The next morning, Sunday, 19 August, as I have also done in the past years, I attended the Vietnam Veterans' Day service in Adelaide at the Torrens parade ground where a state memorial in memory of those who served in Vietnam now also stands.

The service was lead by Mr Harley Doyle, Vietnam Veterans Association of Australia state vice-president, with an address by Premier Jay Weatherill and a wonderful rendition of Amazing Grace by Linda McCarthy. A special feature of the Adelaide service was the inclusion in the parade and the service of an Australian Vietnamese contingent, reflecting the joint efforts of Australian and Vietnamese people in the war. Following the service, a day with activities and entertainment was organised to make it a family day for all those who attended. A week later, on Saturday, 25 August, I also attended the Vietnam Veterans Memorial Service held at the Tea Tree Gully Memorial Gardens. That had been organised by the Tea Tree Gully RSL. This is the second year that the Tea Tree Gully RSL has organised the service, and it is hoped that this service will also become an annual event.

Through the numerous Vietnam veterans activities that I have been associated with over the years, I have come to know many Vietnam veterans as personal friends. They are good people whom I have the utmost respect for. They have served Australia and honoured their fallen mates, and they do their best to get on with their lives after Vietnam.

Once again this year, a group of Vietnam veterans embarked on their walk for charity. This year, the walk was from Bublacowie on the Southern Yorke Peninsula to Adelaide via Clare and Kapunda and was the first walk for charity through the major farming areas of Yorke Peninsula. This was the fourth walk the group had organised, having previously walked from Port Augusta to Adelaide twice and once from Renmark to Adelaide. The purpose of the walk for charity is twofold. Firstly, to raise funds for the Legacy Club of Adelaide, the Vietnam Veterans Long Tan bursaries and the Foundation Daw Park, which is the fundraising arm of the Repatriation General Hospital. Secondly, it is to raise awareness of and to promote a healthier lifestyle for Vietnam veterans. The unavoidable effects of age are now preventing many of the veterans from participating in the walk and this year may have been the last of the organised charity walks.

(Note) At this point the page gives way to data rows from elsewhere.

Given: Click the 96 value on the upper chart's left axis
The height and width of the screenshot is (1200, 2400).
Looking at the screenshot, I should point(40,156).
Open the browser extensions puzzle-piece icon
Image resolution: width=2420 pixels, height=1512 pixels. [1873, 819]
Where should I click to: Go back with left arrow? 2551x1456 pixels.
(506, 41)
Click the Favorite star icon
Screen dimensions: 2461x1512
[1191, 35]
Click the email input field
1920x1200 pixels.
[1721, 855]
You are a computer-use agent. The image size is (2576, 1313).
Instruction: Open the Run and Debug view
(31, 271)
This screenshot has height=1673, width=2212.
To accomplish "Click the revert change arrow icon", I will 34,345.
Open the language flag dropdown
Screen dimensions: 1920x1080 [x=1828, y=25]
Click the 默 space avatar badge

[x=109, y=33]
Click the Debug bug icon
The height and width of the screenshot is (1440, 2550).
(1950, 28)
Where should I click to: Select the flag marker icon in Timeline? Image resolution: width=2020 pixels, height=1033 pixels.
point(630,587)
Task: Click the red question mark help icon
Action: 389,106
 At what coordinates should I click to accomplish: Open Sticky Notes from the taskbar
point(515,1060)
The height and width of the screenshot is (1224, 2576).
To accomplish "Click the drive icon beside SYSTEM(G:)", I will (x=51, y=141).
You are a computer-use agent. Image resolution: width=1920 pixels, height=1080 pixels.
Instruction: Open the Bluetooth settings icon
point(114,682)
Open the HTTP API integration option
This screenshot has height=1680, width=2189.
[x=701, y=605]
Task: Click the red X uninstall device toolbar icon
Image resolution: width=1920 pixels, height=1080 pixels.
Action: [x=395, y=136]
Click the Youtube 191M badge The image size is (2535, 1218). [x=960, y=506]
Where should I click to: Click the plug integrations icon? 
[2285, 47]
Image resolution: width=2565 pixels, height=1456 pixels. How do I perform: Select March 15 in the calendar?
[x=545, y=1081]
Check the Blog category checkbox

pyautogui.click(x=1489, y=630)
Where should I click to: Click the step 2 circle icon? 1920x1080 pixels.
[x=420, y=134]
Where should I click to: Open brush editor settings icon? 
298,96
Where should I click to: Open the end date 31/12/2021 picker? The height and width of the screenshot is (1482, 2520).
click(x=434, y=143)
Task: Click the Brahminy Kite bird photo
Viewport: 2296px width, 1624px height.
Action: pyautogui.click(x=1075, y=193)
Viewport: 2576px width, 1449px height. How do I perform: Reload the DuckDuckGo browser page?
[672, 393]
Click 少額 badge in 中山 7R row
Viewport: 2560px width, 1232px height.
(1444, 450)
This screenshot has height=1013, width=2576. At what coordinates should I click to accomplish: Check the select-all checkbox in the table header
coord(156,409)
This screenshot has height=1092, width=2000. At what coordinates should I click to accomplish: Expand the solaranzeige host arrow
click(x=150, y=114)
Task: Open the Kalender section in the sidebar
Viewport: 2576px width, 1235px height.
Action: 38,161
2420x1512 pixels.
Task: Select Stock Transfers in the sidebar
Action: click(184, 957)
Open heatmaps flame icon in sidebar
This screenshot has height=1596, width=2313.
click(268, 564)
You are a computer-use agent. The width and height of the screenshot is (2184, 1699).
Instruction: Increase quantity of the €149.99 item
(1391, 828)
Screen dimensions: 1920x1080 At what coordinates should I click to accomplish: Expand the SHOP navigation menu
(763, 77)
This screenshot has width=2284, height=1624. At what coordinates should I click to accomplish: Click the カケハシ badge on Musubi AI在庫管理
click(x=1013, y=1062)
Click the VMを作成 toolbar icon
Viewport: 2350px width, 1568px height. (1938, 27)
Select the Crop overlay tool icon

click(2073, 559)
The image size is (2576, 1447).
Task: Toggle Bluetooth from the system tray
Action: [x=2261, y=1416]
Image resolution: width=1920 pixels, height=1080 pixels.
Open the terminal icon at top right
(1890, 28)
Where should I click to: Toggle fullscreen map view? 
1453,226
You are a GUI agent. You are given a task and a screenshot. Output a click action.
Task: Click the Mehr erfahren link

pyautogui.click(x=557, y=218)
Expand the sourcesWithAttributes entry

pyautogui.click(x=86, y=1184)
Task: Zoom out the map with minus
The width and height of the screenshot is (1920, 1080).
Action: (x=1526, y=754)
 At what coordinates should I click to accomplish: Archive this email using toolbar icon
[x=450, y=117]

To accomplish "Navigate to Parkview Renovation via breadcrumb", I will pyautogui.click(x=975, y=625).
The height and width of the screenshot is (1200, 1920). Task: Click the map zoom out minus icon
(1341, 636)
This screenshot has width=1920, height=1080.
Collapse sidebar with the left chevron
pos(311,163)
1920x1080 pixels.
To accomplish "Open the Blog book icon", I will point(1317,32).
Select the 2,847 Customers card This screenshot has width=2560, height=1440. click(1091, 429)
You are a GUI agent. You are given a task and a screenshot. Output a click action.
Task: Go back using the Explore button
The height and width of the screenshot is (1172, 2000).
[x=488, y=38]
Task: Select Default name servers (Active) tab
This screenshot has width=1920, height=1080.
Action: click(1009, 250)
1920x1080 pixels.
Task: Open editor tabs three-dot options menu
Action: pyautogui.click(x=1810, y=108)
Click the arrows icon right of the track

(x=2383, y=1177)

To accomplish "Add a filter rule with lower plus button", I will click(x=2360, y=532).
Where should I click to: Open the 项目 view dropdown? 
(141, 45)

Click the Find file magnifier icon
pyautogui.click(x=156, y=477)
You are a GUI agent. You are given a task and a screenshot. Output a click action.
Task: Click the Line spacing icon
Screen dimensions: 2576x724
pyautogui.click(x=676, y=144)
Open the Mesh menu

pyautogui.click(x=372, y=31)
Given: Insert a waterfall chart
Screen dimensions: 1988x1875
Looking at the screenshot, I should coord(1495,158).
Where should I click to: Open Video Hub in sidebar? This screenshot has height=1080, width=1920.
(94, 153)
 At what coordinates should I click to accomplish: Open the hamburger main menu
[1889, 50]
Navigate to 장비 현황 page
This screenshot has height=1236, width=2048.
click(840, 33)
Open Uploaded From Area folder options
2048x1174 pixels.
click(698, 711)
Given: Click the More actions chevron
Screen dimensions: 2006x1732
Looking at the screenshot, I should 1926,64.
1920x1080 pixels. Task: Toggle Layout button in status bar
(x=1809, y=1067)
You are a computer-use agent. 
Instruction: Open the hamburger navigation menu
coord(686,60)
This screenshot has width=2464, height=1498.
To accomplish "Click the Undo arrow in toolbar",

I will also take this opportunity to acknowledge the recent deaths in Afghanistan of Sapper James Martin, Lance Corporal Stjepan Milosevic, Private Robert Poate, Lance Corporal Mervyn McDonald and Private Nathanael Galagher and to offer my condolences to the family and colleagues of each of those soldiers. As with every Defence person, each of those soldiers served Australia without questioning the rights or wrongs of the war. It particularly saddens me that three of those Australians were killed by a cowardly person whom they trusted and whom they would have risked their own lives for.

Finally, yesterday I attended the annual charter lunch of the para sub-branch of the National Servicemen's Association. The proceedings commenced with a roll call of branch members who had passed away in recent years. It was a sobering moment for those present, knowing that so many of their mates have now passed on. It was, however, equally comforting to know that their colleagues had not forgotten them. As with the Vietnam vets, I have had a long association with the Nashos and I very much appreciate the genuine friendship I have with so many of them.

This motion is about remembering the Australians who served in Vietnam. As we do that, we remember all of those people in Australia who have served in our defence forces and continue to serve in our defence forces. It is perhaps one of the very special parts of our society where Australians serve. I do not think there would be another sector quite like it. It is understandable that the mateship you see amongst them is so strong, and it is understandable that we as a nation should show our respects and our appreciation for the service they give to this country through motions such as this. I commend the motion to the House.